───── Supplied material ─────
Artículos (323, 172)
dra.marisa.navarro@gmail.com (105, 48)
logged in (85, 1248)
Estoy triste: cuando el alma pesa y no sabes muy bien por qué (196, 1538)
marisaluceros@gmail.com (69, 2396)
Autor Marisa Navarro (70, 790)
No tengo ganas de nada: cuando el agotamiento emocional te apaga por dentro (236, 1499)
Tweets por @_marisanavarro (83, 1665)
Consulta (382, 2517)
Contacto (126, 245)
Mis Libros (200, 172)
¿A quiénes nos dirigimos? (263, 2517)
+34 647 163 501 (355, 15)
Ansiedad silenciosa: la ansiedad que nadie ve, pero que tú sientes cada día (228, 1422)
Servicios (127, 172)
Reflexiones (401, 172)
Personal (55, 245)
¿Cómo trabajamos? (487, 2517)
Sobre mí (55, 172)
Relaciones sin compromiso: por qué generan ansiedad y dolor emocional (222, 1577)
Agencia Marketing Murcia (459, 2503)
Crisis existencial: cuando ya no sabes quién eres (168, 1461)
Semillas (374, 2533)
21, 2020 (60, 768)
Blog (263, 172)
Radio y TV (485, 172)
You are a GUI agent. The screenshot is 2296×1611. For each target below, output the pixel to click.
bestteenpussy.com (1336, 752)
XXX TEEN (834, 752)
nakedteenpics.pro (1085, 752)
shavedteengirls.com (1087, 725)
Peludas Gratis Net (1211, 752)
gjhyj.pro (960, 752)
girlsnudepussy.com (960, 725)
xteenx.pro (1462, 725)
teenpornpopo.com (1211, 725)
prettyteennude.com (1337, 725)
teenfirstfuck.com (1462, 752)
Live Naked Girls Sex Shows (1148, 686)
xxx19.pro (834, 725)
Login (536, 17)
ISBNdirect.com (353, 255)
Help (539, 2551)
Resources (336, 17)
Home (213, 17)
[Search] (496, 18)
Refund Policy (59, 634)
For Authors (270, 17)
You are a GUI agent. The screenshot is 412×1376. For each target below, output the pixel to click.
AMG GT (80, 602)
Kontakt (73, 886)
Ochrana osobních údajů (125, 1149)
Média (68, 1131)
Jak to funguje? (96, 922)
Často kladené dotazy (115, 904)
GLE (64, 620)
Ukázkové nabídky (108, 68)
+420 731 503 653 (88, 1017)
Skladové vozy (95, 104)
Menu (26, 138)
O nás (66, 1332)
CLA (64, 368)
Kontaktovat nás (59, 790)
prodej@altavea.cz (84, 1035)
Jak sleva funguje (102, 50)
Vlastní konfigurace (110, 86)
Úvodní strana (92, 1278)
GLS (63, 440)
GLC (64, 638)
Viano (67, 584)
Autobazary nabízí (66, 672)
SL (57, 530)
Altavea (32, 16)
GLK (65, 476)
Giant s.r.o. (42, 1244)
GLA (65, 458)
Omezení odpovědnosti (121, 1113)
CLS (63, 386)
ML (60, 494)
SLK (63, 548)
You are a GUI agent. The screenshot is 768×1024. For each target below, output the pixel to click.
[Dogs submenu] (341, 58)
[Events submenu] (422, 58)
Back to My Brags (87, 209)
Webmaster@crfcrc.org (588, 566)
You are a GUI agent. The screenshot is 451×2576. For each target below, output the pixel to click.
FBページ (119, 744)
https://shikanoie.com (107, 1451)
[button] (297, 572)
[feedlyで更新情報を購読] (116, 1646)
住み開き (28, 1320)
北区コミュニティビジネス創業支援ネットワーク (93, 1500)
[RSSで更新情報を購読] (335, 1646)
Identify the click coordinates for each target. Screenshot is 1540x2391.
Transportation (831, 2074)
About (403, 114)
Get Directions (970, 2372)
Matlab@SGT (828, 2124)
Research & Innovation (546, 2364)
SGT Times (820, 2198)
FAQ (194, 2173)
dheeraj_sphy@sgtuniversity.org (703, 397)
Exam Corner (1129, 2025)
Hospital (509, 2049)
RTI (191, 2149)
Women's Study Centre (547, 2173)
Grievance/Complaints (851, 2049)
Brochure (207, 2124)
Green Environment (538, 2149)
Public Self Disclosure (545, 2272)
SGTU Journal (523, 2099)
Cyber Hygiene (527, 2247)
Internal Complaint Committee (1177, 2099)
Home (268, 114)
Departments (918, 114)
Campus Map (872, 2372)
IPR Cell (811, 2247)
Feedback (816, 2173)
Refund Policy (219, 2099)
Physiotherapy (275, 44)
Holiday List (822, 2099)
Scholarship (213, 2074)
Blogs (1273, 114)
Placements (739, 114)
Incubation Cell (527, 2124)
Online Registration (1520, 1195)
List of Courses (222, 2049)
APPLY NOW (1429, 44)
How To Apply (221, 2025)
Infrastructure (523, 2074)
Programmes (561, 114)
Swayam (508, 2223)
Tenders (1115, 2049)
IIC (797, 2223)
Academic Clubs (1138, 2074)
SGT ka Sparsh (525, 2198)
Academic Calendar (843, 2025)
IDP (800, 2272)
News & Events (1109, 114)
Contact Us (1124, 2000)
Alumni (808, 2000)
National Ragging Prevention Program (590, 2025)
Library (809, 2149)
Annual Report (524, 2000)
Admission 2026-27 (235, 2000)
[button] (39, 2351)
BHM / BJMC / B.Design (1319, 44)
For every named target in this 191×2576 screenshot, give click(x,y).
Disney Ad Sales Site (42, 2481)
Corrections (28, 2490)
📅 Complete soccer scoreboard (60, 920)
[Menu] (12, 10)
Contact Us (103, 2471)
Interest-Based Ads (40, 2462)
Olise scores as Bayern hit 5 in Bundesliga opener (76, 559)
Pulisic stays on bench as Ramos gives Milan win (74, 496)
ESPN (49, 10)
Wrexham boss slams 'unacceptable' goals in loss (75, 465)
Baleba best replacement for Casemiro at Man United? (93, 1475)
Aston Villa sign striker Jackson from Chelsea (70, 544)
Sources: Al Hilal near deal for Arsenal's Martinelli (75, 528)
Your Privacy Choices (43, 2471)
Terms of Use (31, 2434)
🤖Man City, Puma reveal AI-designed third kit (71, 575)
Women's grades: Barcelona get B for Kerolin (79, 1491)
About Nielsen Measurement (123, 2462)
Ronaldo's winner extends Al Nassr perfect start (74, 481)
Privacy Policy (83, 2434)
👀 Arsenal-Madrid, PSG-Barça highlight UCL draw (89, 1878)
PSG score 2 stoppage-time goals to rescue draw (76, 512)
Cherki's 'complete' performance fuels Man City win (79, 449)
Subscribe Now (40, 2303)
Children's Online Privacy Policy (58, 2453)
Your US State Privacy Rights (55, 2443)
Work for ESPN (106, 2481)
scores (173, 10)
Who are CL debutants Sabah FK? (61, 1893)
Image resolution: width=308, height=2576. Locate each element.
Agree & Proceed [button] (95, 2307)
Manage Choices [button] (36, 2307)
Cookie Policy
─────
What is required -
Top to bottom, set down the entries above word for word.

Answer for this exercise -
Artículos (323, 172)
dra.marisa.navarro@gmail.com (105, 48)
logged in (85, 1248)
Estoy triste: cuando el alma pesa y no sabes muy bien por qué (196, 1538)
marisaluceros@gmail.com (69, 2396)
Autor Marisa Navarro (70, 790)
No tengo ganas de nada: cuando el agotamiento emocional te apaga por dentro (236, 1499)
Tweets por @_marisanavarro (83, 1665)
Consulta (382, 2517)
Contacto (126, 245)
Mis Libros (200, 172)
¿A quiénes nos dirigimos? (263, 2517)
+34 647 163 501 (355, 15)
Ansiedad silenciosa: la ansiedad que nadie ve, pero que tú sientes cada día (228, 1422)
Servicios (127, 172)
Reflexiones (401, 172)
Personal (55, 245)
¿Cómo trabajamos? (487, 2517)
Sobre mí (55, 172)
Relaciones sin compromiso: por qué generan ansiedad y dolor emocional (222, 1577)
Agencia Marketing Murcia (459, 2503)
Crisis existencial: cuando ya no sabes quién eres (168, 1461)
Semillas (374, 2533)
21, 2020 (60, 768)
Blog (263, 172)
Radio y TV (485, 172)
You are a GUI agent. The screenshot is 2296×1611. For each target below, output the pixel to click.
bestteenpussy.com (1336, 752)
XXX TEEN (834, 752)
nakedteenpics.pro (1085, 752)
shavedteengirls.com (1087, 725)
Peludas Gratis Net (1211, 752)
gjhyj.pro (960, 752)
girlsnudepussy.com (960, 725)
xteenx.pro (1462, 725)
teenpornpopo.com (1211, 725)
prettyteennude.com (1337, 725)
teenfirstfuck.com (1462, 752)
Live Naked Girls Sex Shows (1148, 686)
xxx19.pro (834, 725)
Login (536, 17)
ISBNdirect.com (353, 255)
Help (539, 2551)
Resources (336, 17)
Home (213, 17)
[Search] (496, 18)
Refund Policy (59, 634)
For Authors (270, 17)
You are a GUI agent. The screenshot is 412×1376. For each target below, output the pixel to click.
AMG GT (80, 602)
Kontakt (73, 886)
Ochrana osobních údajů (125, 1149)
Média (68, 1131)
Jak to funguje? (96, 922)
Často kladené dotazy (115, 904)
GLE (64, 620)
Ukázkové nabídky (108, 68)
+420 731 503 653 (88, 1017)
Skladové vozy (95, 104)
Menu (26, 138)
O nás (66, 1332)
CLA (64, 368)
Kontaktovat nás (59, 790)
prodej@altavea.cz (84, 1035)
Jak sleva funguje (102, 50)
Vlastní konfigurace (110, 86)
Úvodní strana (92, 1278)
GLS (63, 440)
GLC (64, 638)
Viano (67, 584)
Autobazary nabízí (66, 672)
SL (57, 530)
Altavea (32, 16)
GLK (65, 476)
Giant s.r.o. (42, 1244)
GLA (65, 458)
Omezení odpovědnosti (121, 1113)
CLS (63, 386)
ML (60, 494)
SLK (63, 548)
You are a GUI agent. The screenshot is 768×1024. For each target below, output the pixel to click.
[Dogs submenu] (341, 58)
[Events submenu] (422, 58)
Back to My Brags (87, 209)
Webmaster@crfcrc.org (588, 566)
You are a GUI agent. The screenshot is 451×2576. For each target below, output the pixel to click.
FBページ (119, 744)
https://shikanoie.com (107, 1451)
[button] (297, 572)
[feedlyで更新情報を購読] (116, 1646)
住み開き (28, 1320)
北区コミュニティビジネス創業支援ネットワーク (93, 1500)
[RSSで更新情報を購読] (335, 1646)
Identify the click coordinates for each target. Screenshot is 1540x2391.
Transportation (831, 2074)
About (403, 114)
Get Directions (970, 2372)
Matlab@SGT (828, 2124)
Research & Innovation (546, 2364)
SGT Times (820, 2198)
FAQ (194, 2173)
dheeraj_sphy@sgtuniversity.org (703, 397)
Exam Corner (1129, 2025)
Hospital (509, 2049)
RTI (191, 2149)
Women's Study Centre (547, 2173)
Grievance/Complaints (851, 2049)
Brochure (207, 2124)
Green Environment (538, 2149)
Public Self Disclosure (545, 2272)
SGTU Journal (523, 2099)
Cyber Hygiene (527, 2247)
Internal Complaint Committee (1177, 2099)
Home (268, 114)
Departments (918, 114)
Campus Map (872, 2372)
IPR Cell (811, 2247)
Feedback (816, 2173)
Refund Policy (219, 2099)
Physiotherapy (275, 44)
Holiday List (822, 2099)
Scholarship (213, 2074)
Blogs (1273, 114)
Placements (739, 114)
Incubation Cell (527, 2124)
Online Registration (1520, 1195)
List of Courses (222, 2049)
APPLY NOW (1429, 44)
How To Apply (221, 2025)
Infrastructure (523, 2074)
Programmes (561, 114)
Swayam (508, 2223)
Tenders (1115, 2049)
IIC (797, 2223)
Academic Clubs (1138, 2074)
SGT ka Sparsh (525, 2198)
Academic Calendar (843, 2025)
IDP (800, 2272)
News & Events (1109, 114)
Contact Us (1124, 2000)
Alumni (808, 2000)
National Ragging Prevention Program (590, 2025)
Library (809, 2149)
Annual Report (524, 2000)
Admission 2026-27 (235, 2000)
[button] (39, 2351)
BHM / BJMC / B.Design (1319, 44)
For every named target in this 191×2576 screenshot, give click(x,y).
Disney Ad Sales Site (42, 2481)
Corrections (28, 2490)
📅 Complete soccer scoreboard (60, 920)
[Menu] (12, 10)
Contact Us (103, 2471)
Interest-Based Ads (40, 2462)
Olise scores as Bayern hit 5 in Bundesliga opener (76, 559)
Pulisic stays on bench as Ramos gives Milan win (74, 496)
ESPN (49, 10)
Wrexham boss slams 'unacceptable' goals in loss (75, 465)
Baleba best replacement for Casemiro at Man United? (93, 1475)
Aston Villa sign striker Jackson from Chelsea (70, 544)
Sources: Al Hilal near deal for Arsenal's Martinelli (75, 528)
Your Privacy Choices (43, 2471)
Terms of Use (31, 2434)
🤖Man City, Puma reveal AI-designed third kit (71, 575)
Women's grades: Barcelona get B for Kerolin (79, 1491)
About Nielsen Measurement (123, 2462)
Ronaldo's winner extends Al Nassr perfect start (74, 481)
Privacy Policy (83, 2434)
👀 Arsenal-Madrid, PSG-Barça highlight UCL draw (89, 1878)
PSG score 2 stoppage-time goals to rescue draw (76, 512)
Cherki's 'complete' performance fuels Man City win (79, 449)
Subscribe Now (40, 2303)
Children's Online Privacy Policy (58, 2453)
Your US State Privacy Rights (55, 2443)
Work for ESPN (106, 2481)
scores (173, 10)
Who are CL debutants Sabah FK? (61, 1893)
Image resolution: width=308, height=2576. Locate each element.
Agree & Proceed [button] (95, 2307)
Manage Choices [button] (36, 2307)
Cookie Policy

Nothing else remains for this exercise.